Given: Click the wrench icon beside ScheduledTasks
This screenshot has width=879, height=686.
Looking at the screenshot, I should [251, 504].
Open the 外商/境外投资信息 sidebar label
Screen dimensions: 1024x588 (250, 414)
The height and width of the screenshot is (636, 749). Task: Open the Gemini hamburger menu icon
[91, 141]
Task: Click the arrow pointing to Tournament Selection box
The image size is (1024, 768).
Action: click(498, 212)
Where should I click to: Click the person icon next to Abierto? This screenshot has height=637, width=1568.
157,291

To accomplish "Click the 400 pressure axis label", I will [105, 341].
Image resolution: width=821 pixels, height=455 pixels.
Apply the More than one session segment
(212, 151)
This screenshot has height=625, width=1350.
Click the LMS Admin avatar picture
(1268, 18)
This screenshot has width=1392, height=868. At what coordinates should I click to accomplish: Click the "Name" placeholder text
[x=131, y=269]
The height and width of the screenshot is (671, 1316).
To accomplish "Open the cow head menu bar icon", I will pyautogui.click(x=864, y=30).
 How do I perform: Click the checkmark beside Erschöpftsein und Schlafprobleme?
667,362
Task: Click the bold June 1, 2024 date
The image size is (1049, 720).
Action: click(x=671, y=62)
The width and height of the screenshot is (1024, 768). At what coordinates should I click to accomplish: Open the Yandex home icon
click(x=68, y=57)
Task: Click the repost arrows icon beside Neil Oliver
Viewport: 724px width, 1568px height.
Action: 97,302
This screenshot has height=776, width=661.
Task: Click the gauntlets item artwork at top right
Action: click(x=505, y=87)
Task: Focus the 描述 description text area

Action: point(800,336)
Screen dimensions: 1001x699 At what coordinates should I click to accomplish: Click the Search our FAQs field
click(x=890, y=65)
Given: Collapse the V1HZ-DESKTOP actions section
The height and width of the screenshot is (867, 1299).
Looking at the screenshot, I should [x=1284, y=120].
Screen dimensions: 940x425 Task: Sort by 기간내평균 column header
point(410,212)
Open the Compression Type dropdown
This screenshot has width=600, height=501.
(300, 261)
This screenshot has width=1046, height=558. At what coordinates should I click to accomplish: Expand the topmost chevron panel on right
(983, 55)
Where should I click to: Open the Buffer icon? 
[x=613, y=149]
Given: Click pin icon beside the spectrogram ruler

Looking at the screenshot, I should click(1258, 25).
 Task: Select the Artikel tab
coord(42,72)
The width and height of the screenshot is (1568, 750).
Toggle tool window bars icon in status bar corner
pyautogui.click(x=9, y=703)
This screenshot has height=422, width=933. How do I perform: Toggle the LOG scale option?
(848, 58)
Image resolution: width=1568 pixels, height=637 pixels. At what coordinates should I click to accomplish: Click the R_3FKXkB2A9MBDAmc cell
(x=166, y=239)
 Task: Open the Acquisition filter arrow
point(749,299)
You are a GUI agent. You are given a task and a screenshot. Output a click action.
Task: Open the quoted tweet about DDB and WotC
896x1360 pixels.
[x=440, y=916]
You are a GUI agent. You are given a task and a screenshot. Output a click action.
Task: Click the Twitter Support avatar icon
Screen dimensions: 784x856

* _Exercise brief_:
Exactly as they appear above, write out all of the lines.

* _Result below_:
Given: Click the wrench icon beside ScheduledTasks
This screenshot has width=879, height=686.
Looking at the screenshot, I should [251, 504].
Open the 外商/境外投资信息 sidebar label
Screen dimensions: 1024x588 (250, 414)
The height and width of the screenshot is (636, 749). Task: Open the Gemini hamburger menu icon
[91, 141]
Task: Click the arrow pointing to Tournament Selection box
The image size is (1024, 768).
Action: click(498, 212)
Where should I click to: Click the person icon next to Abierto? This screenshot has height=637, width=1568.
157,291

To accomplish "Click the 400 pressure axis label", I will [105, 341].
Image resolution: width=821 pixels, height=455 pixels.
Apply the More than one session segment
(212, 151)
This screenshot has height=625, width=1350.
Click the LMS Admin avatar picture
(1268, 18)
This screenshot has width=1392, height=868. At what coordinates should I click to accomplish: Click the "Name" placeholder text
[x=131, y=269]
The height and width of the screenshot is (671, 1316).
To accomplish "Open the cow head menu bar icon", I will pyautogui.click(x=864, y=30).
 How do I perform: Click the checkmark beside Erschöpftsein und Schlafprobleme?
667,362
Task: Click the bold June 1, 2024 date
The image size is (1049, 720).
Action: click(x=671, y=62)
The width and height of the screenshot is (1024, 768). At what coordinates should I click to accomplish: Open the Yandex home icon
click(x=68, y=57)
Task: Click the repost arrows icon beside Neil Oliver
Viewport: 724px width, 1568px height.
Action: 97,302
This screenshot has height=776, width=661.
Task: Click the gauntlets item artwork at top right
Action: click(x=505, y=87)
Task: Focus the 描述 description text area

Action: point(800,336)
Screen dimensions: 1001x699 At what coordinates should I click to accomplish: Click the Search our FAQs field
click(x=890, y=65)
Given: Collapse the V1HZ-DESKTOP actions section
The height and width of the screenshot is (867, 1299).
Looking at the screenshot, I should [x=1284, y=120].
Screen dimensions: 940x425 Task: Sort by 기간내평균 column header
point(410,212)
Open the Compression Type dropdown
This screenshot has width=600, height=501.
(300, 261)
This screenshot has width=1046, height=558. At what coordinates should I click to accomplish: Expand the topmost chevron panel on right
(983, 55)
Where should I click to: Open the Buffer icon? 
[x=613, y=149]
Given: Click pin icon beside the spectrogram ruler

Looking at the screenshot, I should click(1258, 25).
 Task: Select the Artikel tab
coord(42,72)
The width and height of the screenshot is (1568, 750).
Toggle tool window bars icon in status bar corner
pyautogui.click(x=9, y=703)
This screenshot has height=422, width=933. How do I perform: Toggle the LOG scale option?
(848, 58)
Image resolution: width=1568 pixels, height=637 pixels. At what coordinates should I click to accomplish: Click the R_3FKXkB2A9MBDAmc cell
(x=166, y=239)
 Task: Open the Acquisition filter arrow
point(749,299)
You are a GUI agent. You are given a task and a screenshot. Output a click action.
Task: Open the quoted tweet about DDB and WotC
896x1360 pixels.
[x=440, y=916]
You are a GUI agent. You are given a task and a screenshot. Output a click action.
Task: Click the Twitter Support avatar icon
Screen dimensions: 784x856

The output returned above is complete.